If one takes 2018 as a whole, and combines those two periods, the Alsi peaked at 61 684 in late January, but had fallen to 50 434 this week. That is a total decline of 18.2%. Given that the technical definition of a bear market is a 20% fall from a 52-week high, the JSE is only barely avoiding this distinction.
While markets never move in a straight line, this series of corrections has been particularly frustrating for local investors. If you had been listening to the arguments of a number of active managers, however, this should have been a period in which they could show off their skill. By limiting the impact of these market drawdowns on their portfolios, they had an opportunity to out-perform.
Protecting a portfolio
Back in 2016, Coronation illustrated this point through a hypothetical comparison of three different managers. The first, a ‘steady manager’, delivers 4% outperformance every year for five years. The second, a ‘lumpy manager’, delivers the same ‘aggregate alpha’ of 20% over the period, but it comes in fits and starts. The third outperforms by 20% in the first year, but then delivers market-related performance from there.
The table below shows how these different scenarios led to meaningfully different cumulative returns:
What is significant is that the first year of this theoretical five-year period is a bear market. The manager who provides the best protection during this time ultimately outperforms substantially even though their subsequent returns are well below those of their peers.

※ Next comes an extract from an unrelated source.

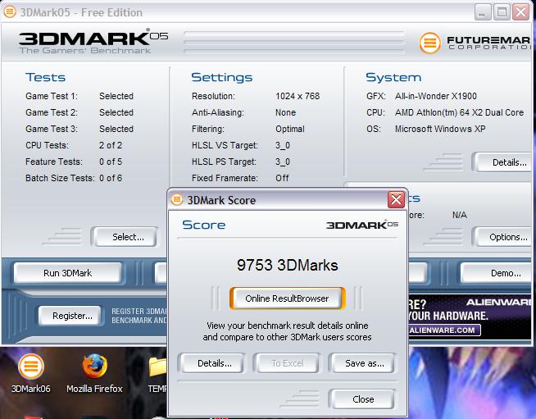Open the Online ResultBrowser

pyautogui.click(x=287, y=298)
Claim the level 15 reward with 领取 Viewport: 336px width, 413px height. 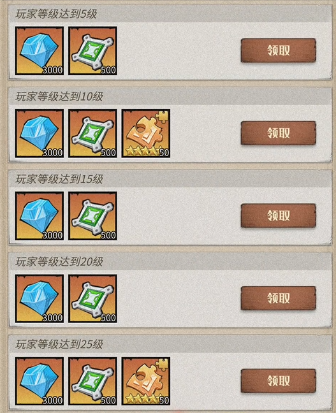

This is really due to simple arithmetic. If you lose 50% of the value of your portfolio, you then need to generate 100% growth just to get back where you started. If you only lose 30% of its value however, you need a 43% recovery to return to the same point.
The active argument
For many years, a number of active managers have used this reasoning to argue for why their approach to investing is better than using index funds. Just a few months ago, the CEO of 50 Park Investments, Adam Sarhan, made exactly this point in a Forbes article.
“The passive camp argues that investors should buy and hold because the stock market has steadily rallied over the past 100 years and the returns match the benchmark you follow,” he wrote. “The big flaw in their argument is that there is no downside protection and your account can be cut in half (or worse) during protracted bear markets.”
Theoretically, this is a good argument. Using good portfolio construction and risk management, active managers should be able to limit the drawdowns in their portfolios.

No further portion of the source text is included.